EXERCISE DESCRIPTION.
Going down the listing below, print exactly each line from the one with "Where should I click to: Click the vertical" up to and including the one with "Task: Click the user login field", and skip the rest.

-- -- --

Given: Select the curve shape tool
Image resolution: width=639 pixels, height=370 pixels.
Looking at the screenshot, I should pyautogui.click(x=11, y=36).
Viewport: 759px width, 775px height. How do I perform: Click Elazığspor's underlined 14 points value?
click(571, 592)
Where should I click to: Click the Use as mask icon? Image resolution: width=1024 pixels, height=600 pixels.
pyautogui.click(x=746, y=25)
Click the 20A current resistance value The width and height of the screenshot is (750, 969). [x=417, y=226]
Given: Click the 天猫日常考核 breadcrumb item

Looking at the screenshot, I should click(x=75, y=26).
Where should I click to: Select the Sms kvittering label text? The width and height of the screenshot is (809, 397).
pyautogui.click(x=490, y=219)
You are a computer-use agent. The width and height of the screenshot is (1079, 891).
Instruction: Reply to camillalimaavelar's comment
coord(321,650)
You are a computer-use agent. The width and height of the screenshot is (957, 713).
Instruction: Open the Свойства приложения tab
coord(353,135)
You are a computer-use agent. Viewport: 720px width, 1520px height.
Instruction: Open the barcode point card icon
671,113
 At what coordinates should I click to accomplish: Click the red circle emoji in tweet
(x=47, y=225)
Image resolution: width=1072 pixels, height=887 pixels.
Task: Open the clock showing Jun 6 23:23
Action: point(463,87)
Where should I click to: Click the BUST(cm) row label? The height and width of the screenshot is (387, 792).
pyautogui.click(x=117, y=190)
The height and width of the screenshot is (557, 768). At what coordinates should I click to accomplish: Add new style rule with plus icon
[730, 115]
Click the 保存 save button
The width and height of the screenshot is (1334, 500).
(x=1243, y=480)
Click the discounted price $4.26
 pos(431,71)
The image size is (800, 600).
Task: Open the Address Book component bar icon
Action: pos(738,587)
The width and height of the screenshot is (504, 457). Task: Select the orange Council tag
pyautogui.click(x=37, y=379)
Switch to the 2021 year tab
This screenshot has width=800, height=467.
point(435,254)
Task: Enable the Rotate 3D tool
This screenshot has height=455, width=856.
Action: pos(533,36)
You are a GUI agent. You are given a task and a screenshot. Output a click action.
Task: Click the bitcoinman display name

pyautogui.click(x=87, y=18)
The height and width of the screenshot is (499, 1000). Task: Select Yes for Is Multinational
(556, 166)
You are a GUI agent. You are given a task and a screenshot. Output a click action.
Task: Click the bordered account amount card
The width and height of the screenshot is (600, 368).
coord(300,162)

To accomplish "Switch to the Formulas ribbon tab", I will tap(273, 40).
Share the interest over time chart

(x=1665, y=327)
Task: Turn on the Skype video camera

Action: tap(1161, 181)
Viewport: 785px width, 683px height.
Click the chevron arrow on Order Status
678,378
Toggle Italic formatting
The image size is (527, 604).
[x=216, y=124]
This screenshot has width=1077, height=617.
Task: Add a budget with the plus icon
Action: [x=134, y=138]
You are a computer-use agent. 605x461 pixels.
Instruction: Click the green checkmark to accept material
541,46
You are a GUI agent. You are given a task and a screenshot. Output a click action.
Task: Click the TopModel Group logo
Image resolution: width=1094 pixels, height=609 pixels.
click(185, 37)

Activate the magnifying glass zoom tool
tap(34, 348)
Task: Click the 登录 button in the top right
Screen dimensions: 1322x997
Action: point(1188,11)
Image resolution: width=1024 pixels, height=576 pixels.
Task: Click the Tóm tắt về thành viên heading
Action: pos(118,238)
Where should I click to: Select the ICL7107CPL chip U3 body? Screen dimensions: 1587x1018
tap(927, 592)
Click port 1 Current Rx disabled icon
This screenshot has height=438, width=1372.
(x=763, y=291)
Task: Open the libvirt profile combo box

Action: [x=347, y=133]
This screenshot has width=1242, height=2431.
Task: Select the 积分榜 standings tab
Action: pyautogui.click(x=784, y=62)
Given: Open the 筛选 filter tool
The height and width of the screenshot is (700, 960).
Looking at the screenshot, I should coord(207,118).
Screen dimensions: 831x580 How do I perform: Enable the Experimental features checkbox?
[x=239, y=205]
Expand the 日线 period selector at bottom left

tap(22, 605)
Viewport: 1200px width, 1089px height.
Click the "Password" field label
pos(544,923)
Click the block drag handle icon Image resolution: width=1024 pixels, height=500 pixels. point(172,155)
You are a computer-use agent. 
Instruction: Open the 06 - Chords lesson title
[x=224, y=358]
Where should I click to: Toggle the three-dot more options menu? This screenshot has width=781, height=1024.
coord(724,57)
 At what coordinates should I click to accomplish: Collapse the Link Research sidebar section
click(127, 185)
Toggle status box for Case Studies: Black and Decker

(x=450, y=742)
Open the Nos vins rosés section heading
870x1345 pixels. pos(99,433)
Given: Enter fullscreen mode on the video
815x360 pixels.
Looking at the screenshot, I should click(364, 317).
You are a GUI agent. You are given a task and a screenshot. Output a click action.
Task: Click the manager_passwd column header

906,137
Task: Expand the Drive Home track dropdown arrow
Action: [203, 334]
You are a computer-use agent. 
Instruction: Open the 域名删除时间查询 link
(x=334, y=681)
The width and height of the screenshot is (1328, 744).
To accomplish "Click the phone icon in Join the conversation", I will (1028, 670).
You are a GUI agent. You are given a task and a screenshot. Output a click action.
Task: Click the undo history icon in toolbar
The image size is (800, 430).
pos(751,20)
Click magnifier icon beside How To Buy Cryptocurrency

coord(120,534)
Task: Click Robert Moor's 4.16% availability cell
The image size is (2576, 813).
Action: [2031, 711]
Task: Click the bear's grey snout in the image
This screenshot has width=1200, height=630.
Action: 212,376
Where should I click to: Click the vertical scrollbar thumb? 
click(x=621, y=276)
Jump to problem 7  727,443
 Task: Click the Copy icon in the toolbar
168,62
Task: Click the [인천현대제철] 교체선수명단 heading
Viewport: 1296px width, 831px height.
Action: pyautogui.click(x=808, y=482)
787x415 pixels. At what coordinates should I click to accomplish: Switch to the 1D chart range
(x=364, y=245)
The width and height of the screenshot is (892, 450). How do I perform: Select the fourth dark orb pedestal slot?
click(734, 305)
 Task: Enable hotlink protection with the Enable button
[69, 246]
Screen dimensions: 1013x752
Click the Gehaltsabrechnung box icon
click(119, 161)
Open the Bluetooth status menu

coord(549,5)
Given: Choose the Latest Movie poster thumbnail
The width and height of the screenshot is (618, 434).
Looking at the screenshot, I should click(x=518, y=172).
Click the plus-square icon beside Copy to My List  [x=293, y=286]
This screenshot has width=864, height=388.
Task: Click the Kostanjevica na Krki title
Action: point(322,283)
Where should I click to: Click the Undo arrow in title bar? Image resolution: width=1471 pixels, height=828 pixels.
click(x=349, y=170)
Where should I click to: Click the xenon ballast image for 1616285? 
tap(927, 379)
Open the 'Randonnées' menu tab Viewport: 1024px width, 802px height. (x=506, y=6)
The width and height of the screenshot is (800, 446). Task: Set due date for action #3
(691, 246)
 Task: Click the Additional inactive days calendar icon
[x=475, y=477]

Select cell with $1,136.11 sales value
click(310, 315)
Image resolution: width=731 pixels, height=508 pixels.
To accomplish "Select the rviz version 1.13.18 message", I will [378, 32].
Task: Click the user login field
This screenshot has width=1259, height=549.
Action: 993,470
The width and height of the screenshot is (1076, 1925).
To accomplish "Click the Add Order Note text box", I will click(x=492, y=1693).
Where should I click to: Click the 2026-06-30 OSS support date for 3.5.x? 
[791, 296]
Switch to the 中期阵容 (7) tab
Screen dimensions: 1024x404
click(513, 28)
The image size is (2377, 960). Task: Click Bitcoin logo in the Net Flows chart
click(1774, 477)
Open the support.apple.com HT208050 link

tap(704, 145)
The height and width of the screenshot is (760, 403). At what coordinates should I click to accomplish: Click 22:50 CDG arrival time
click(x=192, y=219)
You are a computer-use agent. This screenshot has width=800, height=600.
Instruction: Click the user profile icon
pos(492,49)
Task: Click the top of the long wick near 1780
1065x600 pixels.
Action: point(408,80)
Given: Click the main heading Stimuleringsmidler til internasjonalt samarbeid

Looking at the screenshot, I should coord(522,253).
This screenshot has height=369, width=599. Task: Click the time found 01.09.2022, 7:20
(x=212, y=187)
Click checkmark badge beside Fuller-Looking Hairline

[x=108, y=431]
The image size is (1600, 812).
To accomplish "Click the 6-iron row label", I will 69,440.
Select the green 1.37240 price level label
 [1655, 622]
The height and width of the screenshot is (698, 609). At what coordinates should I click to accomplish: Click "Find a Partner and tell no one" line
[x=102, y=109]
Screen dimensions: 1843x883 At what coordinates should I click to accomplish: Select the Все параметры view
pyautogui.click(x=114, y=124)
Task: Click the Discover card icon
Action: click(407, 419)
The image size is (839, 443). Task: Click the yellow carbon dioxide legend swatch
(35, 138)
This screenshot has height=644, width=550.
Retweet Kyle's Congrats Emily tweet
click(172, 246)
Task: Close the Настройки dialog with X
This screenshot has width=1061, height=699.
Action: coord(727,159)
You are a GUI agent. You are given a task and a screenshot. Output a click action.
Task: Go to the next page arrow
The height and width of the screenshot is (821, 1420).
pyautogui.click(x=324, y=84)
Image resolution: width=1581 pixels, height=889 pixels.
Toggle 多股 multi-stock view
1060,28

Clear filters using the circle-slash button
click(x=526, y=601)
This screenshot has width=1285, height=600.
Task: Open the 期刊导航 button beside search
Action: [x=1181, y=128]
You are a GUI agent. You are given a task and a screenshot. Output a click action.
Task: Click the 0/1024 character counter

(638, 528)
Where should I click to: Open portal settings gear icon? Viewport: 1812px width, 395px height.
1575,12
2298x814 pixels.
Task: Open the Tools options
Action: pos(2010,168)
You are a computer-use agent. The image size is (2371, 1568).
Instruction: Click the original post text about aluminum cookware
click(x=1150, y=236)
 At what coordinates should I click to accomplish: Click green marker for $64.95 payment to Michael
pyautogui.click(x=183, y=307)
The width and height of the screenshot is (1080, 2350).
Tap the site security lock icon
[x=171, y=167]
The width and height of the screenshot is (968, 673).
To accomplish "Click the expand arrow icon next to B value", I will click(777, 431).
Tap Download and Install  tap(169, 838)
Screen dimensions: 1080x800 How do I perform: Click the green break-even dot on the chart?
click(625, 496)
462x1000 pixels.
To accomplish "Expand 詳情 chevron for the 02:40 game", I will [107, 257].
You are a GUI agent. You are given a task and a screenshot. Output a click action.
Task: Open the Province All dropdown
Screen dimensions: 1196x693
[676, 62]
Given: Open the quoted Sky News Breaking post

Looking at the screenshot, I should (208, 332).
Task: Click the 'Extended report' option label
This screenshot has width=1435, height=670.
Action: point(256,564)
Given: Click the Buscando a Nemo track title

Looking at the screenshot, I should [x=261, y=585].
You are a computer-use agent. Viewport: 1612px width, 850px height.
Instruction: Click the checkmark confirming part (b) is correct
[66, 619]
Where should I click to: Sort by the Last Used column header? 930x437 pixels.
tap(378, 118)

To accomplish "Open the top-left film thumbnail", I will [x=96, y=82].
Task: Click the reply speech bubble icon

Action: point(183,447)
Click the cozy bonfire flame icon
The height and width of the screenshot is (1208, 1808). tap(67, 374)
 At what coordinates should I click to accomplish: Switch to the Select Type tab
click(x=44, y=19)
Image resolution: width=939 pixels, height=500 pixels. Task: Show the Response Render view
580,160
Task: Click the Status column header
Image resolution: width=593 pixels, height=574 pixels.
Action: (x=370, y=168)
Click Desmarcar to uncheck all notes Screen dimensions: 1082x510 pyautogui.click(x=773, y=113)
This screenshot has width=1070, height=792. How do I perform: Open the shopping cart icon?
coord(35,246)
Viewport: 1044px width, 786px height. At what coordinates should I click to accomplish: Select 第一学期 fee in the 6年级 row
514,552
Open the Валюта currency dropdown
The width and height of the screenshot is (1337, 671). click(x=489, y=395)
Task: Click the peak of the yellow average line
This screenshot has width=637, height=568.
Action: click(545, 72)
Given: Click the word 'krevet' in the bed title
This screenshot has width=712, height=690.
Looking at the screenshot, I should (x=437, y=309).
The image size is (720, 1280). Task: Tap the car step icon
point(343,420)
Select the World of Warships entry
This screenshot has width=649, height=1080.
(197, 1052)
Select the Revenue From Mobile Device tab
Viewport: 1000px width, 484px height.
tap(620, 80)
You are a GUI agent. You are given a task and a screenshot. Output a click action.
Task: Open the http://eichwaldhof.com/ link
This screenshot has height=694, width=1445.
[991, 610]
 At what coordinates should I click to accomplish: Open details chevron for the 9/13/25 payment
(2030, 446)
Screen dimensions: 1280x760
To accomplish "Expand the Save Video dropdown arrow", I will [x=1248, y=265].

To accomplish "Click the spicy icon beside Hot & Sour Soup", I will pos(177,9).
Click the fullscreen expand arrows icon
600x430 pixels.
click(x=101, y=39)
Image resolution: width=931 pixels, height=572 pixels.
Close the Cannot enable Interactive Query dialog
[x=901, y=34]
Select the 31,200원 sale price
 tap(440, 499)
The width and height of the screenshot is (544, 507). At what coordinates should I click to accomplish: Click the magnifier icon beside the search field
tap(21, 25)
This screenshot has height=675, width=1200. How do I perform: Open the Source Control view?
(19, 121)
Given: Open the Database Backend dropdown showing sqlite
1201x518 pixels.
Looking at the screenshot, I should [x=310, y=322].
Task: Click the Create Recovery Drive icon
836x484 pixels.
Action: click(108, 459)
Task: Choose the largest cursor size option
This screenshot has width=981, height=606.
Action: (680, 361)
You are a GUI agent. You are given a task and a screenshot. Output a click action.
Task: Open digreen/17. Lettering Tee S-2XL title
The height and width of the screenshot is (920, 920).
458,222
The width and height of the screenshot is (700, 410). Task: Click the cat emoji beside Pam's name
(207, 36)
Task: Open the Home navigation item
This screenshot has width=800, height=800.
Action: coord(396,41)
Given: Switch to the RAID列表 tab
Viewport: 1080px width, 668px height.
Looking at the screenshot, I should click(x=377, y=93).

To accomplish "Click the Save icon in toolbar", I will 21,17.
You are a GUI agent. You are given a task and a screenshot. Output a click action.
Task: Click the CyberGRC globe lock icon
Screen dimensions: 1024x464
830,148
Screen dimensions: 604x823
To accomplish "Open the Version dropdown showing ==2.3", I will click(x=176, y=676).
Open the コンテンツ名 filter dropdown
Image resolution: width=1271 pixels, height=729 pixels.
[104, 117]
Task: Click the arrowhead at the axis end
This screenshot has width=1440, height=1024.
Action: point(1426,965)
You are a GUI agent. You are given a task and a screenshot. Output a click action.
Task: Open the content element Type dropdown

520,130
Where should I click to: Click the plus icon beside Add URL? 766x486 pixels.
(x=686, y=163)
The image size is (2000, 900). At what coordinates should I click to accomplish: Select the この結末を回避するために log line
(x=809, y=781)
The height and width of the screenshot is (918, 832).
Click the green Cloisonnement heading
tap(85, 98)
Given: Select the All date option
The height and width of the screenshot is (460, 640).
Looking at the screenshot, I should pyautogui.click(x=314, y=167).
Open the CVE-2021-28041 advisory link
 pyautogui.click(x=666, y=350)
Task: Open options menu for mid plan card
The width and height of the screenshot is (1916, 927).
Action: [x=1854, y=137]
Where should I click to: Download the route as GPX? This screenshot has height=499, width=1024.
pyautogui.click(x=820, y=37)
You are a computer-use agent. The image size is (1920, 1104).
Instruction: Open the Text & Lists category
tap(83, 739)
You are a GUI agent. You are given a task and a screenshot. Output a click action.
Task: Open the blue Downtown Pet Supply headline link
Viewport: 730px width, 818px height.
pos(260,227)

-- -- --

RESULT OF THIS EXERCISE.
Where should I click to: Click the vertical scrollbar thumb? 
click(x=621, y=276)
Jump to problem 7  727,443
 Task: Click the Copy icon in the toolbar
168,62
Task: Click the [인천현대제철] 교체선수명단 heading
Viewport: 1296px width, 831px height.
Action: pyautogui.click(x=808, y=482)
787x415 pixels. At what coordinates should I click to accomplish: Switch to the 1D chart range
(x=364, y=245)
The width and height of the screenshot is (892, 450). How do I perform: Select the fourth dark orb pedestal slot?
click(734, 305)
 Task: Enable hotlink protection with the Enable button
[69, 246]
Screen dimensions: 1013x752
Click the Gehaltsabrechnung box icon
click(119, 161)
Open the Bluetooth status menu

coord(549,5)
Given: Choose the Latest Movie poster thumbnail
The width and height of the screenshot is (618, 434).
Looking at the screenshot, I should click(x=518, y=172).
Click the plus-square icon beside Copy to My List  [x=293, y=286]
This screenshot has width=864, height=388.
Task: Click the Kostanjevica na Krki title
Action: point(322,283)
Where should I click to: Click the Undo arrow in title bar? Image resolution: width=1471 pixels, height=828 pixels.
click(x=349, y=170)
Where should I click to: Click the xenon ballast image for 1616285? 
tap(927, 379)
Open the 'Randonnées' menu tab Viewport: 1024px width, 802px height. (x=506, y=6)
The width and height of the screenshot is (800, 446). Task: Set due date for action #3
(691, 246)
 Task: Click the Additional inactive days calendar icon
[x=475, y=477]

Select cell with $1,136.11 sales value
click(310, 315)
Image resolution: width=731 pixels, height=508 pixels.
To accomplish "Select the rviz version 1.13.18 message", I will [378, 32].
Task: Click the user login field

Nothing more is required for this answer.